| Task to carry out |
Restate the entries below word for word, omitting nothing.

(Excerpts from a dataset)
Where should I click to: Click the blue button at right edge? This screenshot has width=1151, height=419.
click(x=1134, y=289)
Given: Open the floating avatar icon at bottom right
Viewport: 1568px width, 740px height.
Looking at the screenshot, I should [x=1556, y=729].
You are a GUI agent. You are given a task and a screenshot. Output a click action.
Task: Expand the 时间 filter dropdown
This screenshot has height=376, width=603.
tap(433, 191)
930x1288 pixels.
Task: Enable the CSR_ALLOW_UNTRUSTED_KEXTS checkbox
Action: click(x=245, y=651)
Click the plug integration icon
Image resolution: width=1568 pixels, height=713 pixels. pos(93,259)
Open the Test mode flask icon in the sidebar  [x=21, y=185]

| Exercise result |
Where should I click to: Click the blue button at right edge? This screenshot has width=1151, height=419.
click(x=1134, y=289)
Given: Open the floating avatar icon at bottom right
Viewport: 1568px width, 740px height.
Looking at the screenshot, I should [x=1556, y=729].
You are a GUI agent. You are given a task and a screenshot. Output a click action.
Task: Expand the 时间 filter dropdown
This screenshot has height=376, width=603.
tap(433, 191)
930x1288 pixels.
Task: Enable the CSR_ALLOW_UNTRUSTED_KEXTS checkbox
Action: click(x=245, y=651)
Click the plug integration icon
Image resolution: width=1568 pixels, height=713 pixels. pos(93,259)
Open the Test mode flask icon in the sidebar  [x=21, y=185]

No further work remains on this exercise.